§ The problem: Return each of the rows below word for word, with nothing added, dropped, or changed.
* start Given records *
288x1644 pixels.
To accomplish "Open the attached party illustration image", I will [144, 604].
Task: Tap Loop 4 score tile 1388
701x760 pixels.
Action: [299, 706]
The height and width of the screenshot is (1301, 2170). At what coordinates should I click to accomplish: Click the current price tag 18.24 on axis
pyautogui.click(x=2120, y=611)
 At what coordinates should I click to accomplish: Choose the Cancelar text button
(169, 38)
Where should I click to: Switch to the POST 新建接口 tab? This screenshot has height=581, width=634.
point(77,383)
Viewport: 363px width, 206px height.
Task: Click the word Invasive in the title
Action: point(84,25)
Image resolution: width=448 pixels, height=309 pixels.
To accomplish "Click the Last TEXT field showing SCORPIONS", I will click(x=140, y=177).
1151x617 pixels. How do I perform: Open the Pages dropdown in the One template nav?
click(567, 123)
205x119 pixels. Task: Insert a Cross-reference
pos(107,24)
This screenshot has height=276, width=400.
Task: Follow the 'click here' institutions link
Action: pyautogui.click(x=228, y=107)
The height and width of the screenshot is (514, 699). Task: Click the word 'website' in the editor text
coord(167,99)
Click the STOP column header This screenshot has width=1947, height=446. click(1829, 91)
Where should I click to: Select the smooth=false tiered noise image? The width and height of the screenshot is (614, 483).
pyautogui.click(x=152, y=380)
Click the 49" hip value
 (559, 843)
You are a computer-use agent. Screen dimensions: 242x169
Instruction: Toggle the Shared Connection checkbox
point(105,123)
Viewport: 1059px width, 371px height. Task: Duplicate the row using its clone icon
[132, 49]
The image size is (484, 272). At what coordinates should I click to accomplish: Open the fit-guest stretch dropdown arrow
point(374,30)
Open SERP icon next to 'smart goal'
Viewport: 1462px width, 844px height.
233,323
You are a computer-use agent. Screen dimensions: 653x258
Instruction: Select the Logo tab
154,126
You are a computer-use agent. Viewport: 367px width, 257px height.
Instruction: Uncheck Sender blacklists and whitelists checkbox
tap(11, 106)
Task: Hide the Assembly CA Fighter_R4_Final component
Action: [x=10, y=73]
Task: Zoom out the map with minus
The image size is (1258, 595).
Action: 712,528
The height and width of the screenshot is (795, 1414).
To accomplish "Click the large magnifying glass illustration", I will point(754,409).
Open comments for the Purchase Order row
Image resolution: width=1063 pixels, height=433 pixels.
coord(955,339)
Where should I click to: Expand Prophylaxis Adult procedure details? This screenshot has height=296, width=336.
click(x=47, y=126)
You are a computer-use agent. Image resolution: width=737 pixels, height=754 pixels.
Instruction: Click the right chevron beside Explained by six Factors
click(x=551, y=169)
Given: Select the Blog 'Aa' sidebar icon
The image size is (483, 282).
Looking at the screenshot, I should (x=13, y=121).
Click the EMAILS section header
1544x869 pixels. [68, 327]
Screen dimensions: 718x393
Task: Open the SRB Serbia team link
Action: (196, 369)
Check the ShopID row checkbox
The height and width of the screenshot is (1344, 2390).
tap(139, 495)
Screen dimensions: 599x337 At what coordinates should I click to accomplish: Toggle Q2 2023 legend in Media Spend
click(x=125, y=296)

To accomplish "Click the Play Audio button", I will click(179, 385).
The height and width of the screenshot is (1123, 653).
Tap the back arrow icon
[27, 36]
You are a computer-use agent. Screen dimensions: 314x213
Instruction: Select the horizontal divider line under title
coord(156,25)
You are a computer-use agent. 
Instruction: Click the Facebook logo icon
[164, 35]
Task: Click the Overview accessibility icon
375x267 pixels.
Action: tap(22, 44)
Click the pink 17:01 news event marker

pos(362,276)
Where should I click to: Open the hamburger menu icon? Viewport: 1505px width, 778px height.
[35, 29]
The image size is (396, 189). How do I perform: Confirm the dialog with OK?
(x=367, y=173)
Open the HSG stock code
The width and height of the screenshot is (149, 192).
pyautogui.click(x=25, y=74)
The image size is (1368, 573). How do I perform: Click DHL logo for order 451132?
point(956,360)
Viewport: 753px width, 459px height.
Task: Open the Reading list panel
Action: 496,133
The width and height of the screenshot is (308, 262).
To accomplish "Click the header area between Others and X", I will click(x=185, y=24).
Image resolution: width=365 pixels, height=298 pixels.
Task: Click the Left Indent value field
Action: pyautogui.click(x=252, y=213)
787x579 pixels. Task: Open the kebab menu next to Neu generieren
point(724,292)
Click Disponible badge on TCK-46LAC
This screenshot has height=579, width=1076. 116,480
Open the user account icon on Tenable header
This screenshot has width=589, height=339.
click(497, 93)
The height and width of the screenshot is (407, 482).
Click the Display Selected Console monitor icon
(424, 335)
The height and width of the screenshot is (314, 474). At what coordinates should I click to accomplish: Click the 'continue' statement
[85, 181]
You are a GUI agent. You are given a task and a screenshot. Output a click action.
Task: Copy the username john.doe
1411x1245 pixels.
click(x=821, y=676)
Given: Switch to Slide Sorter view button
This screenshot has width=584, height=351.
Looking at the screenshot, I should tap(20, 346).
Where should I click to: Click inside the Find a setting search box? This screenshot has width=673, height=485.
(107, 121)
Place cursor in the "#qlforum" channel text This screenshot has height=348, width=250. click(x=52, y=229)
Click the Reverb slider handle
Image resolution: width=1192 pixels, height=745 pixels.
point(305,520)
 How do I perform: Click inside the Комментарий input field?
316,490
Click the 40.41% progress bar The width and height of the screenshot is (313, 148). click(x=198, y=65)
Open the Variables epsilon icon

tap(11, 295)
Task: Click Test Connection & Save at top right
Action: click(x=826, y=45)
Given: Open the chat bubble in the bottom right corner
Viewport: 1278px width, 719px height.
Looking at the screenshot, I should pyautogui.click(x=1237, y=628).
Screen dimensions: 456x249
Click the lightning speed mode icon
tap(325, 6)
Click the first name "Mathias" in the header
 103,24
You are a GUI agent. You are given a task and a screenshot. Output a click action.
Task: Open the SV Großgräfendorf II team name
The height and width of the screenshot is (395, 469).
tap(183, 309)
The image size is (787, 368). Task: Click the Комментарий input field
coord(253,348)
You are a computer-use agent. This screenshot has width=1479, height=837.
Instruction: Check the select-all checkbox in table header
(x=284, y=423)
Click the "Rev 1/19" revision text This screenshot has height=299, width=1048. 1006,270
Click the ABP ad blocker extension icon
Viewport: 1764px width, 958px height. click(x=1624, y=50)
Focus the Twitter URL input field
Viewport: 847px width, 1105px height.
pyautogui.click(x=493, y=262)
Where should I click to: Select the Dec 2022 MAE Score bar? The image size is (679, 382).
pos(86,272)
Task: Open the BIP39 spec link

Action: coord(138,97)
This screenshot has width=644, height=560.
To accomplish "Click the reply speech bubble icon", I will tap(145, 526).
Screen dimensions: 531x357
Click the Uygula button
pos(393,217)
* end Given records *
§ Solved exercise:
288x1644 pixels.
To accomplish "Open the attached party illustration image", I will [144, 604].
Task: Tap Loop 4 score tile 1388
701x760 pixels.
Action: [299, 706]
The height and width of the screenshot is (1301, 2170). At what coordinates should I click to accomplish: Click the current price tag 18.24 on axis
pyautogui.click(x=2120, y=611)
 At what coordinates should I click to accomplish: Choose the Cancelar text button
(169, 38)
Where should I click to: Switch to the POST 新建接口 tab? This screenshot has height=581, width=634.
point(77,383)
Viewport: 363px width, 206px height.
Task: Click the word Invasive in the title
Action: point(84,25)
Image resolution: width=448 pixels, height=309 pixels.
To accomplish "Click the Last TEXT field showing SCORPIONS", I will click(x=140, y=177).
1151x617 pixels. How do I perform: Open the Pages dropdown in the One template nav?
click(567, 123)
205x119 pixels. Task: Insert a Cross-reference
pos(107,24)
This screenshot has height=276, width=400.
Task: Follow the 'click here' institutions link
Action: pyautogui.click(x=228, y=107)
The height and width of the screenshot is (514, 699). Task: Click the word 'website' in the editor text
coord(167,99)
Click the STOP column header This screenshot has width=1947, height=446. click(1829, 91)
Where should I click to: Select the smooth=false tiered noise image? The width and height of the screenshot is (614, 483).
pyautogui.click(x=152, y=380)
Click the 49" hip value
 (559, 843)
You are a computer-use agent. Screen dimensions: 242x169
Instruction: Toggle the Shared Connection checkbox
point(105,123)
Viewport: 1059px width, 371px height. Task: Duplicate the row using its clone icon
[132, 49]
The image size is (484, 272). At what coordinates should I click to accomplish: Open the fit-guest stretch dropdown arrow
point(374,30)
Open SERP icon next to 'smart goal'
Viewport: 1462px width, 844px height.
233,323
You are a computer-use agent. Screen dimensions: 653x258
Instruction: Select the Logo tab
154,126
You are a computer-use agent. Viewport: 367px width, 257px height.
Instruction: Uncheck Sender blacklists and whitelists checkbox
tap(11, 106)
Task: Hide the Assembly CA Fighter_R4_Final component
Action: [x=10, y=73]
Task: Zoom out the map with minus
The image size is (1258, 595).
Action: 712,528
The height and width of the screenshot is (795, 1414).
To accomplish "Click the large magnifying glass illustration", I will point(754,409).
Open comments for the Purchase Order row
Image resolution: width=1063 pixels, height=433 pixels.
coord(955,339)
Where should I click to: Expand Prophylaxis Adult procedure details? This screenshot has height=296, width=336.
click(x=47, y=126)
You are a computer-use agent. Image resolution: width=737 pixels, height=754 pixels.
Instruction: Click the right chevron beside Explained by six Factors
click(x=551, y=169)
Given: Select the Blog 'Aa' sidebar icon
The image size is (483, 282).
Looking at the screenshot, I should (x=13, y=121).
Click the EMAILS section header
1544x869 pixels. [68, 327]
Screen dimensions: 718x393
Task: Open the SRB Serbia team link
Action: (196, 369)
Check the ShopID row checkbox
The height and width of the screenshot is (1344, 2390).
tap(139, 495)
Screen dimensions: 599x337 At what coordinates should I click to accomplish: Toggle Q2 2023 legend in Media Spend
click(x=125, y=296)

To accomplish "Click the Play Audio button", I will click(179, 385).
The height and width of the screenshot is (1123, 653).
Tap the back arrow icon
[27, 36]
You are a computer-use agent. Screen dimensions: 314x213
Instruction: Select the horizontal divider line under title
coord(156,25)
You are a computer-use agent. 
Instruction: Click the Facebook logo icon
[164, 35]
Task: Click the Overview accessibility icon
375x267 pixels.
Action: tap(22, 44)
Click the pink 17:01 news event marker

pos(362,276)
Where should I click to: Open the hamburger menu icon? Viewport: 1505px width, 778px height.
[35, 29]
The image size is (396, 189). How do I perform: Confirm the dialog with OK?
(x=367, y=173)
Open the HSG stock code
The width and height of the screenshot is (149, 192).
pyautogui.click(x=25, y=74)
The image size is (1368, 573). How do I perform: Click DHL logo for order 451132?
point(956,360)
Viewport: 753px width, 459px height.
Task: Open the Reading list panel
Action: 496,133
The width and height of the screenshot is (308, 262).
To accomplish "Click the header area between Others and X", I will click(x=185, y=24).
Image resolution: width=365 pixels, height=298 pixels.
Task: Click the Left Indent value field
Action: pyautogui.click(x=252, y=213)
787x579 pixels. Task: Open the kebab menu next to Neu generieren
point(724,292)
Click Disponible badge on TCK-46LAC
This screenshot has height=579, width=1076. 116,480
Open the user account icon on Tenable header
This screenshot has width=589, height=339.
click(497, 93)
The height and width of the screenshot is (407, 482).
Click the Display Selected Console monitor icon
(424, 335)
The height and width of the screenshot is (314, 474). At what coordinates should I click to accomplish: Click the 'continue' statement
[85, 181]
You are a GUI agent. You are given a task and a screenshot. Output a click action.
Task: Copy the username john.doe
1411x1245 pixels.
click(x=821, y=676)
Given: Switch to Slide Sorter view button
This screenshot has width=584, height=351.
Looking at the screenshot, I should tap(20, 346).
Where should I click to: Click inside the Find a setting search box? This screenshot has width=673, height=485.
(107, 121)
Place cursor in the "#qlforum" channel text This screenshot has height=348, width=250. click(x=52, y=229)
Click the Reverb slider handle
Image resolution: width=1192 pixels, height=745 pixels.
point(305,520)
 How do I perform: Click inside the Комментарий input field?
316,490
Click the 40.41% progress bar The width and height of the screenshot is (313, 148). click(x=198, y=65)
Open the Variables epsilon icon

tap(11, 295)
Task: Click Test Connection & Save at top right
Action: click(x=826, y=45)
Given: Open the chat bubble in the bottom right corner
Viewport: 1278px width, 719px height.
Looking at the screenshot, I should pyautogui.click(x=1237, y=628).
Screen dimensions: 456x249
Click the lightning speed mode icon
tap(325, 6)
Click the first name "Mathias" in the header
 103,24
You are a GUI agent. You are given a task and a screenshot. Output a click action.
Task: Open the SV Großgräfendorf II team name
The height and width of the screenshot is (395, 469).
tap(183, 309)
The image size is (787, 368). Task: Click the Комментарий input field
coord(253,348)
You are a computer-use agent. This screenshot has width=1479, height=837.
Instruction: Check the select-all checkbox in table header
(x=284, y=423)
Click the "Rev 1/19" revision text This screenshot has height=299, width=1048. 1006,270
Click the ABP ad blocker extension icon
Viewport: 1764px width, 958px height. click(x=1624, y=50)
Focus the Twitter URL input field
Viewport: 847px width, 1105px height.
pyautogui.click(x=493, y=262)
Where should I click to: Select the Dec 2022 MAE Score bar? The image size is (679, 382).
pos(86,272)
Task: Open the BIP39 spec link

Action: coord(138,97)
This screenshot has width=644, height=560.
To accomplish "Click the reply speech bubble icon", I will tap(145, 526).
Screen dimensions: 531x357
Click the Uygula button
pos(393,217)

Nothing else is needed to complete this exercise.